Sensor-based diagnosis of dynamical systems

In highly automated engineering systems, sensors provide the data needed for control, monitoring and diagnosis. The reliability and cost of these sensors are important issues. The thesis describes a model-based approach to handle sensor failures and to provide optimum sensor allocation in diagnostic systems. The first part of this work deals with providing reliable diagnosis of failures in a system, given the possibility that sensors might fail. The correctness of diagnostic results depends upon the reliability of observations. The observations can be erroneous because (1) faulty data reading by sensors, (2) modeling error, and (3) in case of a major fault, loss of model validity. A robust diagnostic system to handle the above possible causes of errors was developed. The diagnostic system uses the physical and temporal constraints imposed on observations in a dynamical system to identify the presence of erroneous observations. The second part of the work deals with minimizing the costs associated with sensors without sacrificing the diagnosability of the system.

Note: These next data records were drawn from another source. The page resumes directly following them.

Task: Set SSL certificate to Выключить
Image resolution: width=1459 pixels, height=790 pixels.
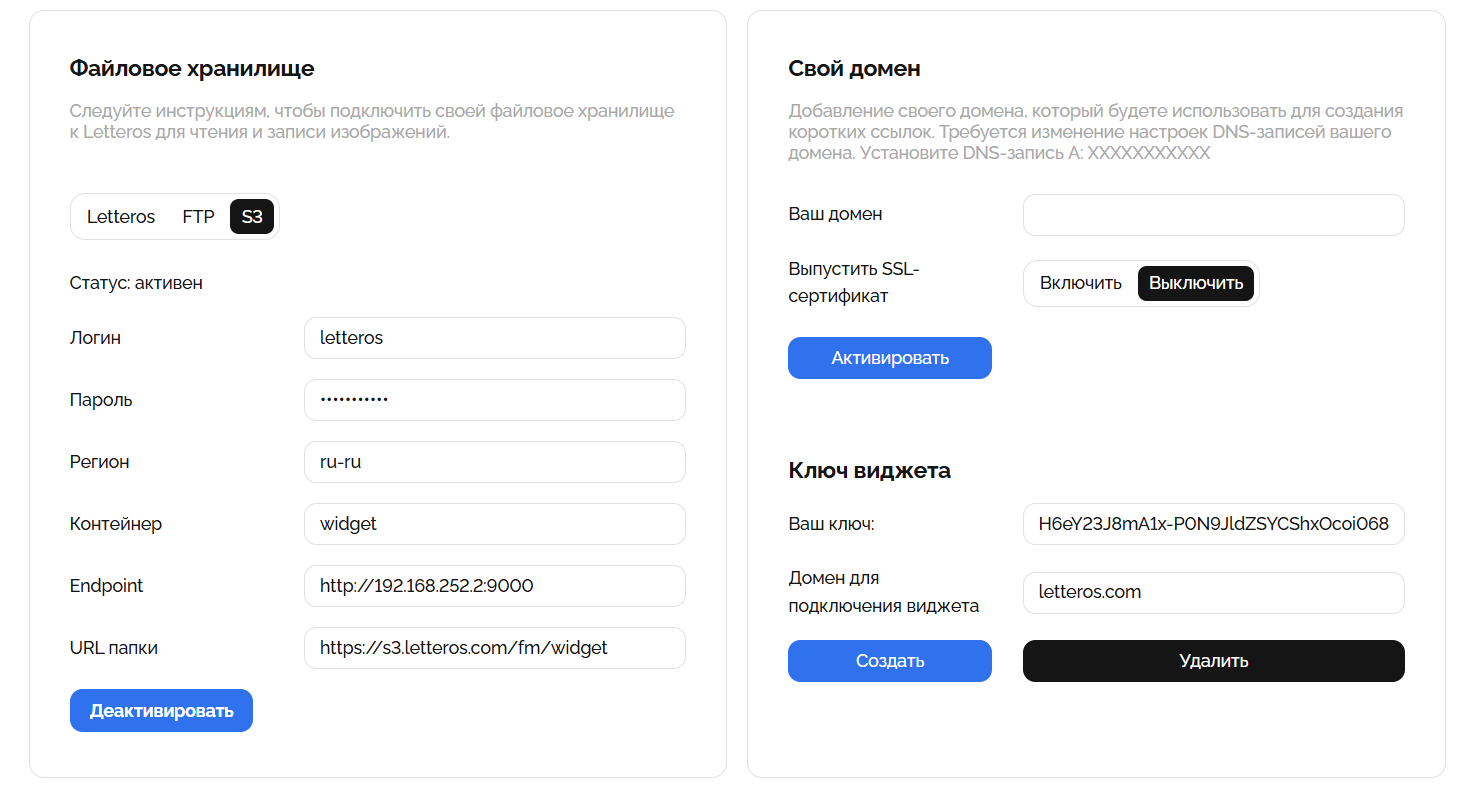Action: point(1196,283)
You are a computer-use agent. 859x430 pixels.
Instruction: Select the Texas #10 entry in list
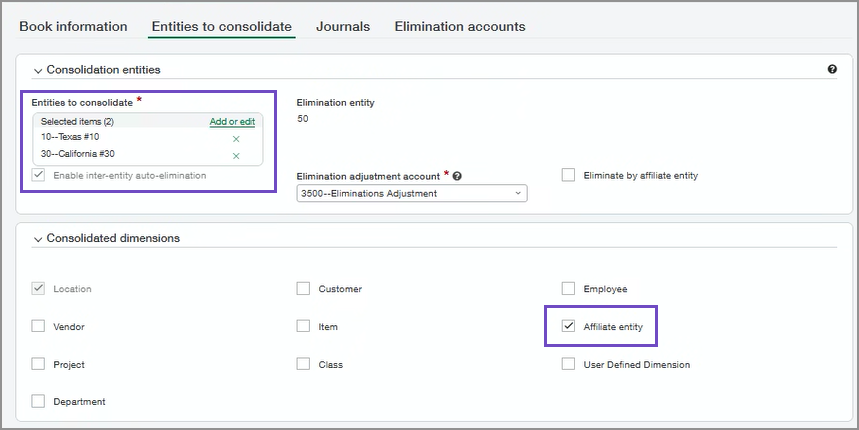click(x=70, y=137)
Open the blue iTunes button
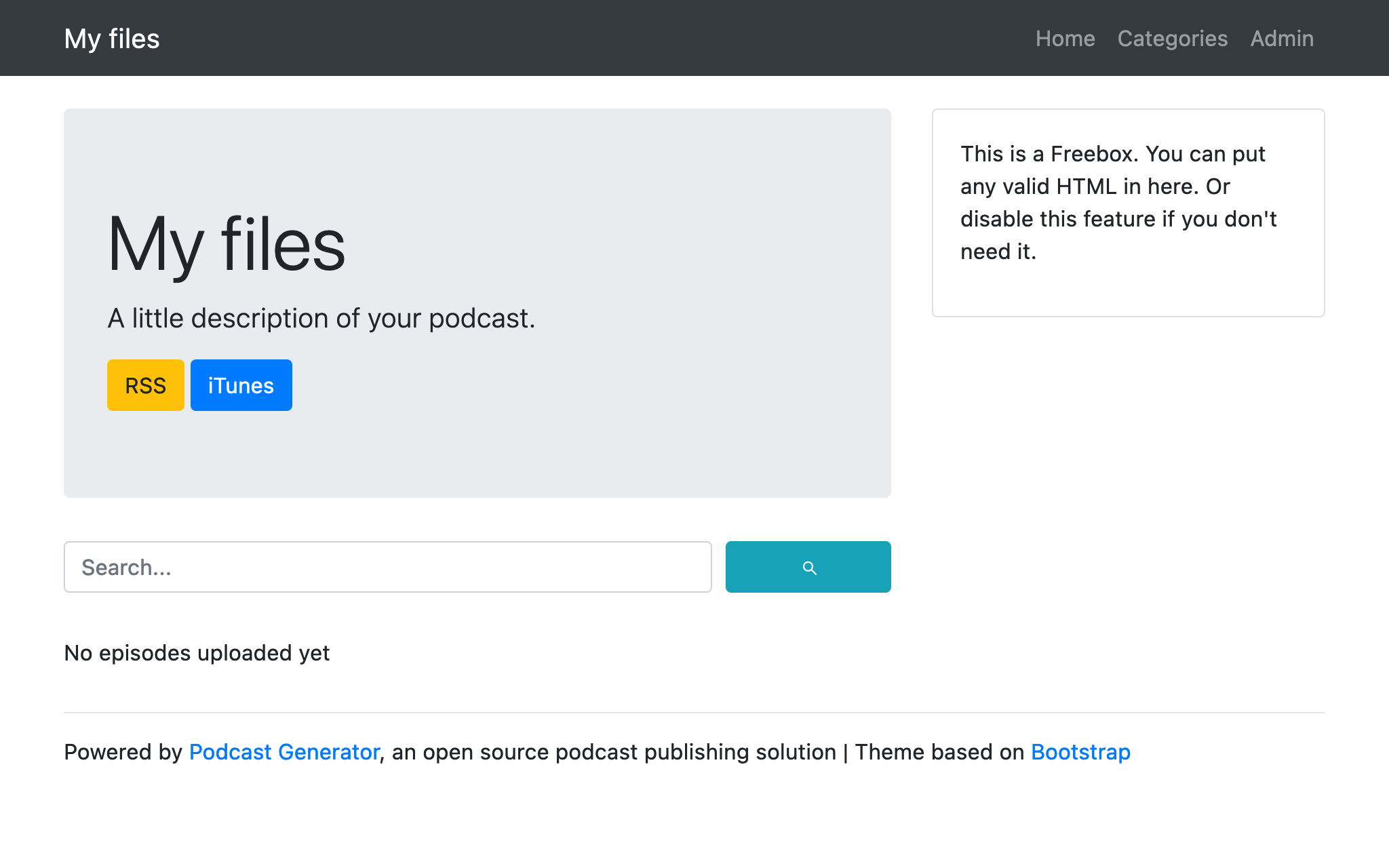The image size is (1389, 868). pyautogui.click(x=241, y=385)
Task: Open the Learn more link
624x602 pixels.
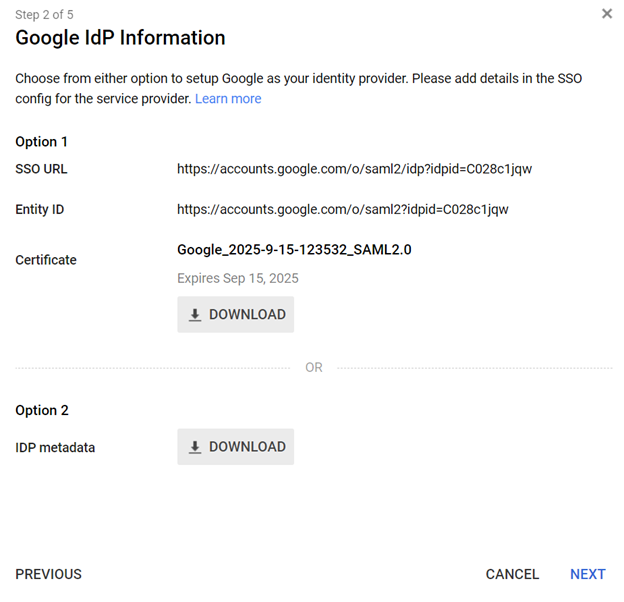Action: (228, 99)
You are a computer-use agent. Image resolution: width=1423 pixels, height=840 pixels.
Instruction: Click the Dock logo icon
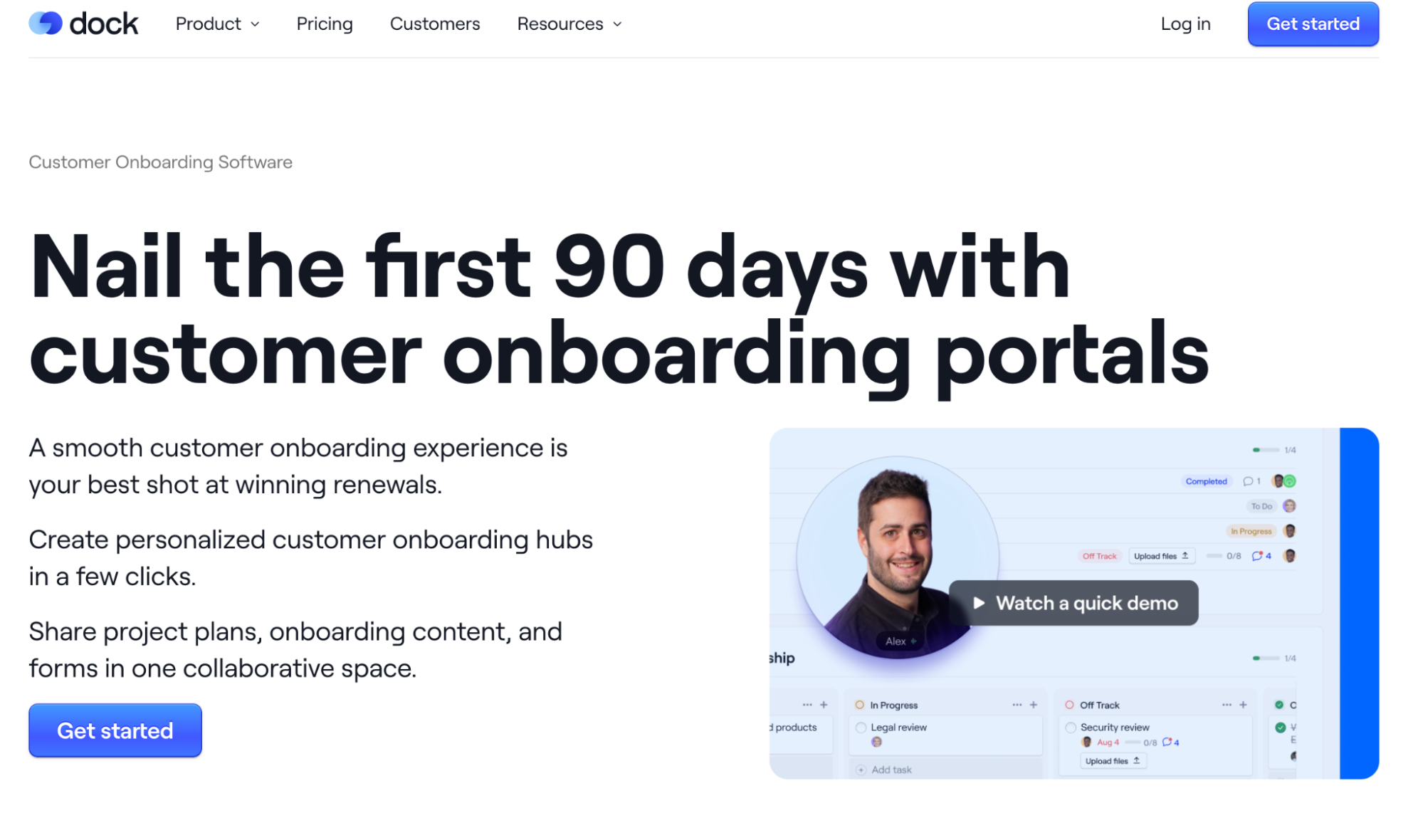(48, 24)
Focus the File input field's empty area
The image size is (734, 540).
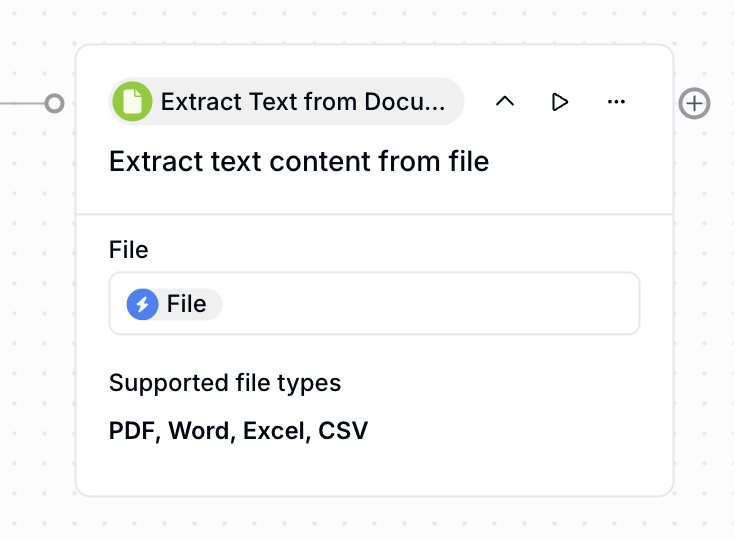pos(430,304)
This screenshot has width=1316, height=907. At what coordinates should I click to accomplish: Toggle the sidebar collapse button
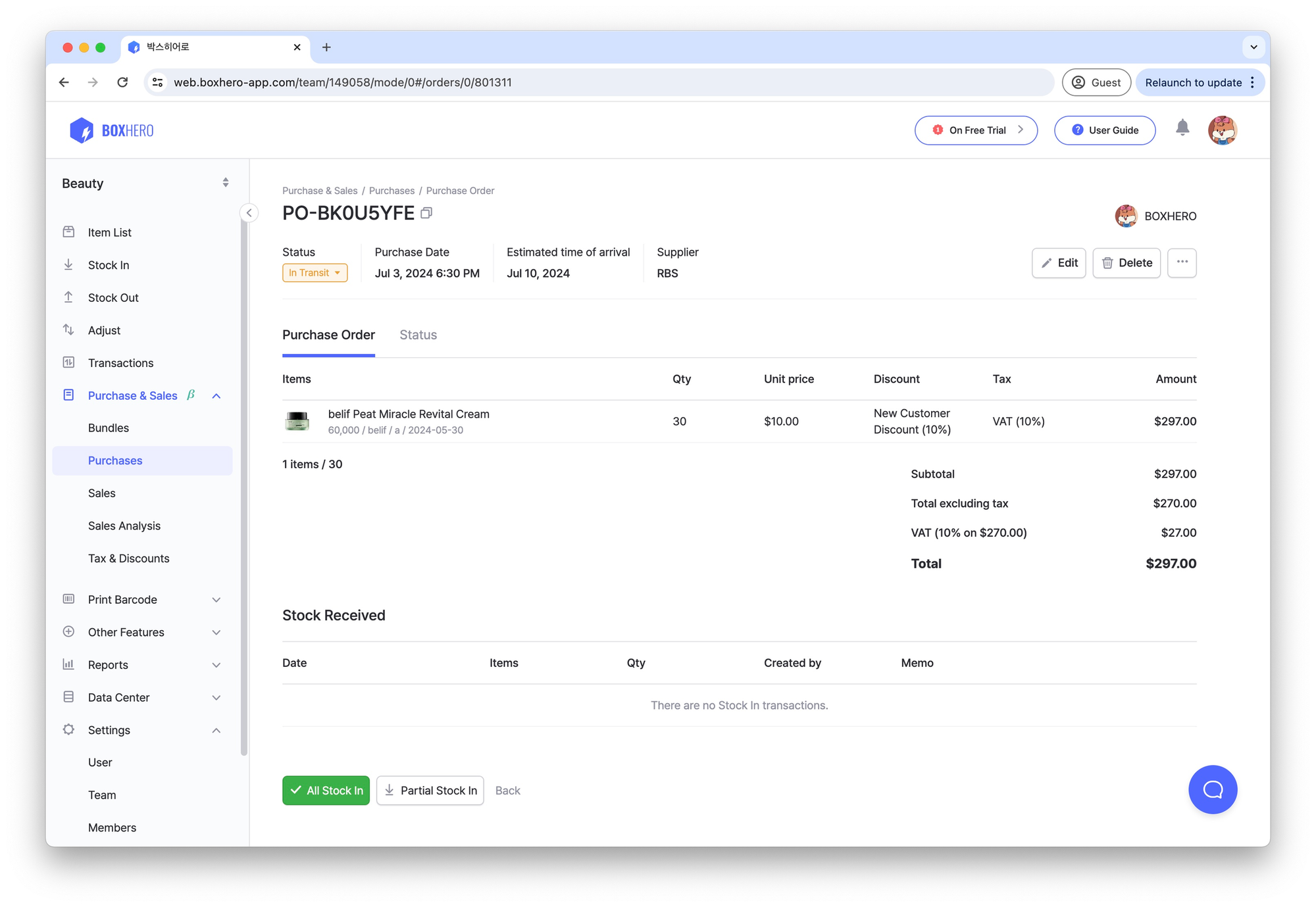[248, 212]
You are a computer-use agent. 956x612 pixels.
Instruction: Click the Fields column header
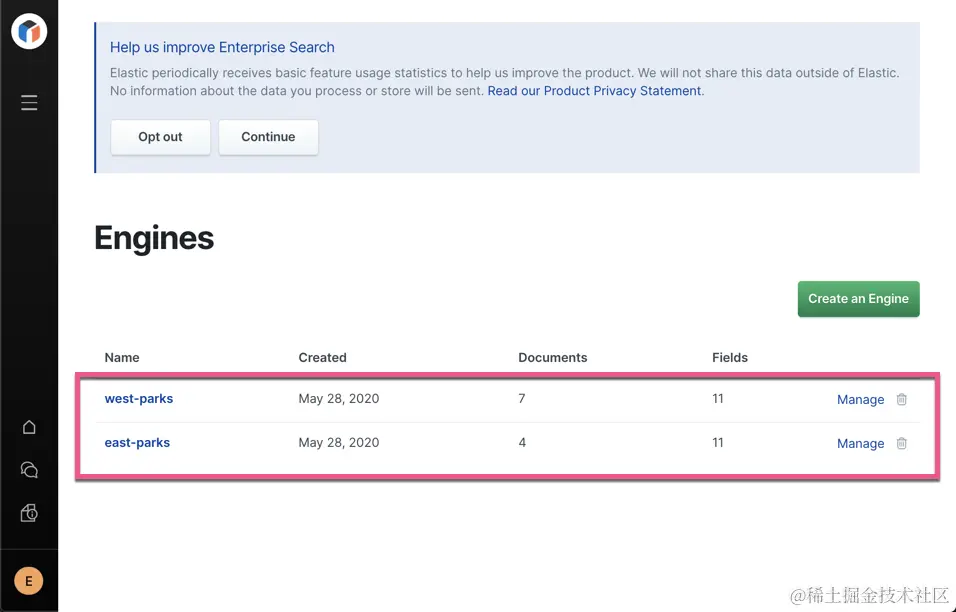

A Diagnosability Analysis Tool (DTOOL) was developed, which facilitates the analysis of diagnosability in terms of the sensors in the system. Three metrics to characterize diagnosability were defined: (1) Detectability, which gives the longest time that is needed to detect a failure, (2) Predictability, which gives the shortest time between the forewarning and the actual occurrence of a failure, and (3) Distinguishability, which describes the size of the ambiguity sets given a time limit for the observation. Using these metrics, DTOOL provides three kinds of analyses. In evaluation mode, the diagnosability characteristics of a design with a predefined sensor allocation are calculated. In advice mode, an arbitrary set of requirements can be defined for the diagnosability characteristics, and the tool generates a satisfactory sensor placement. The tool also provides test tree generation analysis.